The people we got them from said they were pure breed, so I have no clue since we're new to rabbits.  We got them in mid May and were told they were sister and brother and 2-3 months old.  she just had her first litter on Sunday and this is what we got.  It's pretty impossible to get a great picture of their colors with a flash or light filtered through the trees.  The grey skinned ones are definitely two different shades of grey.  all their fur is starting to grow it's maybe about 1/4 inch long now.


----------



## Roy and Vicky (Aug 2, 2015)

we ended up with three blacks, three whites and one blue.  we're keeping at least the blue since she's appears to be a female then were were given a lop ear rabbit, not sure exactly what she is yet.


----------



## 63redtudor (Oct 20, 2015)

- - - - -

> _PROBLEMS TO WORK ON_
• a. In the rabbit litter thread, what colors did the kits turn out to be?
• b. Print the rabbit litter thread from "The people we" to "inch long now.".
• c. Carry on the rabbit litter thread from the point where it ends.

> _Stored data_
- - - - -

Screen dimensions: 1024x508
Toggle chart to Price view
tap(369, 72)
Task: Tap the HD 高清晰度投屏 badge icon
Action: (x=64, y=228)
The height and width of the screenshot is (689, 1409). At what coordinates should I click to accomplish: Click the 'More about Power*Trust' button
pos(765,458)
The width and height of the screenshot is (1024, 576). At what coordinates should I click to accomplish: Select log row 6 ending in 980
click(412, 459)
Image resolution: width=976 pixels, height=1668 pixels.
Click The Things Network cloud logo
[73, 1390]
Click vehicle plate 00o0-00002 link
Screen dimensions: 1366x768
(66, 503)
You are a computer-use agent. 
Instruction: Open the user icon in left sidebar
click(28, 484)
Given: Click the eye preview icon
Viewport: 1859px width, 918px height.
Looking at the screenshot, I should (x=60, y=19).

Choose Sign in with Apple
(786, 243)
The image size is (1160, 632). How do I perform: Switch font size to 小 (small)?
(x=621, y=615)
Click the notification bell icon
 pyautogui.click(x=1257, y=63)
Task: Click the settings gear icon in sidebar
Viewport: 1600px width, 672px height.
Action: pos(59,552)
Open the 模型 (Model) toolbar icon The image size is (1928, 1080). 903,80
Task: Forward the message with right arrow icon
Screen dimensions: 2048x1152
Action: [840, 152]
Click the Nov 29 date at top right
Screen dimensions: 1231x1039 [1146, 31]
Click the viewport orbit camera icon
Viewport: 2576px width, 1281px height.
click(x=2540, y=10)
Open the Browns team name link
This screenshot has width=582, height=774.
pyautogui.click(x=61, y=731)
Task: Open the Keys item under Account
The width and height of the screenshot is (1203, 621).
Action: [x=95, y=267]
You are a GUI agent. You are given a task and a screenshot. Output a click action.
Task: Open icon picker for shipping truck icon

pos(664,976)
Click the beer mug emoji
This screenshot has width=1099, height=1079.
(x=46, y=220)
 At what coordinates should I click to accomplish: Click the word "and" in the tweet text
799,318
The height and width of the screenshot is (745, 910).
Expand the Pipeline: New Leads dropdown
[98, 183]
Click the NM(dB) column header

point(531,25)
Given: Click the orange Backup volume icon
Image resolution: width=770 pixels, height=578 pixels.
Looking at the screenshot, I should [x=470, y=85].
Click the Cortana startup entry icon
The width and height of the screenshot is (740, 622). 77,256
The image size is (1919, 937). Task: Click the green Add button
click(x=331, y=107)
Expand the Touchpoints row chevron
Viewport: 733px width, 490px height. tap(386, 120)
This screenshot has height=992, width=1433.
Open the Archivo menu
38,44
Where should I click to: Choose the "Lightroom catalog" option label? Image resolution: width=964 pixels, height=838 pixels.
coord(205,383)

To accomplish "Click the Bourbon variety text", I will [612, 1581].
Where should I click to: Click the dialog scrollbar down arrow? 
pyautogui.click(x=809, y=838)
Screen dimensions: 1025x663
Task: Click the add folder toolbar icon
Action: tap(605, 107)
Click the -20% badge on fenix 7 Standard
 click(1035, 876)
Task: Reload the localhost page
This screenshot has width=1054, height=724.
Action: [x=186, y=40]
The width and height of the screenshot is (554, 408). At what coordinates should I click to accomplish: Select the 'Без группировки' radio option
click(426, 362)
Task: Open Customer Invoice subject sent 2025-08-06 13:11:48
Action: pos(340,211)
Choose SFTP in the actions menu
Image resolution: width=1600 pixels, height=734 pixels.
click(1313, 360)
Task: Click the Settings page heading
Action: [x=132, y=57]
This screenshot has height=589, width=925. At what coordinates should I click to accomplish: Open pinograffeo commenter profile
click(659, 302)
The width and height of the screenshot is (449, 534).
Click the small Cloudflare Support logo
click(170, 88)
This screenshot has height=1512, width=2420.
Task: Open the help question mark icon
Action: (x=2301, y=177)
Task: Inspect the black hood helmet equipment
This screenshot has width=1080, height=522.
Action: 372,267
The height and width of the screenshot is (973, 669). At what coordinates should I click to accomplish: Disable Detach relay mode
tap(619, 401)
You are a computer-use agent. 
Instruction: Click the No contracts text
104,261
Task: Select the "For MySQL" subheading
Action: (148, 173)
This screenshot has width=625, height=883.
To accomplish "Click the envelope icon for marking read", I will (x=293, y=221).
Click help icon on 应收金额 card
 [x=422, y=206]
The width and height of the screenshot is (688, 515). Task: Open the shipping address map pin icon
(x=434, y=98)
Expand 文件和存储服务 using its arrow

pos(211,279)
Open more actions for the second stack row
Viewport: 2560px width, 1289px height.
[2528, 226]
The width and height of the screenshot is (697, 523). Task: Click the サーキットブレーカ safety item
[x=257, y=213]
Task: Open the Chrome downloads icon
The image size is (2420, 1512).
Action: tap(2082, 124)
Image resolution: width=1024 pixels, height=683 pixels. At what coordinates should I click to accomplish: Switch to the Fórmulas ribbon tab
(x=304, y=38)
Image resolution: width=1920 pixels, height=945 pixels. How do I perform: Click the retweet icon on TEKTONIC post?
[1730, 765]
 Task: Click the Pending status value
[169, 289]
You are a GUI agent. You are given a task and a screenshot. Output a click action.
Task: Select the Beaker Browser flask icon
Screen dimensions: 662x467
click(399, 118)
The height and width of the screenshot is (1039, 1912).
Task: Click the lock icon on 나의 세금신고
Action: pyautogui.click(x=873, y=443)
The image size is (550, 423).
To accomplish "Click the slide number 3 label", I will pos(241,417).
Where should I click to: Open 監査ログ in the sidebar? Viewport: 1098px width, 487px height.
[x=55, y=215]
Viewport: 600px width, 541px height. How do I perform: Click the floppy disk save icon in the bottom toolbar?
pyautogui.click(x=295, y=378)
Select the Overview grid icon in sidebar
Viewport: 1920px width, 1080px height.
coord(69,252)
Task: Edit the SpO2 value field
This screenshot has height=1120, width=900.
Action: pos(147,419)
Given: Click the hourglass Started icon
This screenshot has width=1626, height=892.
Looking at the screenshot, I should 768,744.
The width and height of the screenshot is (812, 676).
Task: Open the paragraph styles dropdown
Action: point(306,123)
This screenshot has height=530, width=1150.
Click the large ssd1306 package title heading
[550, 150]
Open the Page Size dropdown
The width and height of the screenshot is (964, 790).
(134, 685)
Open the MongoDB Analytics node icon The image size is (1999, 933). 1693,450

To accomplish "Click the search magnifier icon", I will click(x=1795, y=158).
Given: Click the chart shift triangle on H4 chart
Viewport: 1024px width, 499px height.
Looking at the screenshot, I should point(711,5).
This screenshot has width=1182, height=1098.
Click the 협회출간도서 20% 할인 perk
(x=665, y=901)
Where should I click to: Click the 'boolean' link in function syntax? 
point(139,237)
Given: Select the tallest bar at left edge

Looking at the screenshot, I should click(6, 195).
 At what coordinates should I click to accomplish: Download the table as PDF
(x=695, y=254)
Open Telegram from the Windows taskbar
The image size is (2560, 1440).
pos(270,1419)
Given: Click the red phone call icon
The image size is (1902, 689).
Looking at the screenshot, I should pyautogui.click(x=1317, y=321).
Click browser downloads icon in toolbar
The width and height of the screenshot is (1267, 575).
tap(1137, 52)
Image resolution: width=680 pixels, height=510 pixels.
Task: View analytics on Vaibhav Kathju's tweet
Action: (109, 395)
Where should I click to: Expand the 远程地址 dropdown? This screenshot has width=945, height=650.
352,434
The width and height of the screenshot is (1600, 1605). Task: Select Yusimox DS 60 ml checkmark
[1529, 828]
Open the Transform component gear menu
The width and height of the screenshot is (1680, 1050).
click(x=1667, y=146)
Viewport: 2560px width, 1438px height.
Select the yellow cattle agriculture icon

- - - - -

> _RESPONSES IN ORDER_
• a. Three black, three white and one blue.

• b.
The people we got them from said they were pure breed, so I have no clue since we're new to rabbits.  We got them in mid May and were told they were sister and brother and 2-3 months old.  she just had her first litter on Sunday and this is what we got.  It's pretty impossible to get a great picture of their colors with a flash or light filtered through the trees.  The grey skinned ones are definitely two different shades of grey.  all their fur is starting to grow it's maybe about 1/4 inch long now.

• c.
Whites do pop up in the silver foxes occasionally. Its not ARBA standard, but I understand that its been associated with the breed since the begining. When the kits get old enough, check the length of the fur (usually around 1 1/2" long) and see if it doesn't 'flyback.' Breeders either love them or hate them, depending on who you talk to. We have one, a doe & she's a great mother. Unfortunately one of the neet things about this breed is the ticking and an all white rabbit doesn't show it. Other colors are blue, chocolate and lilac.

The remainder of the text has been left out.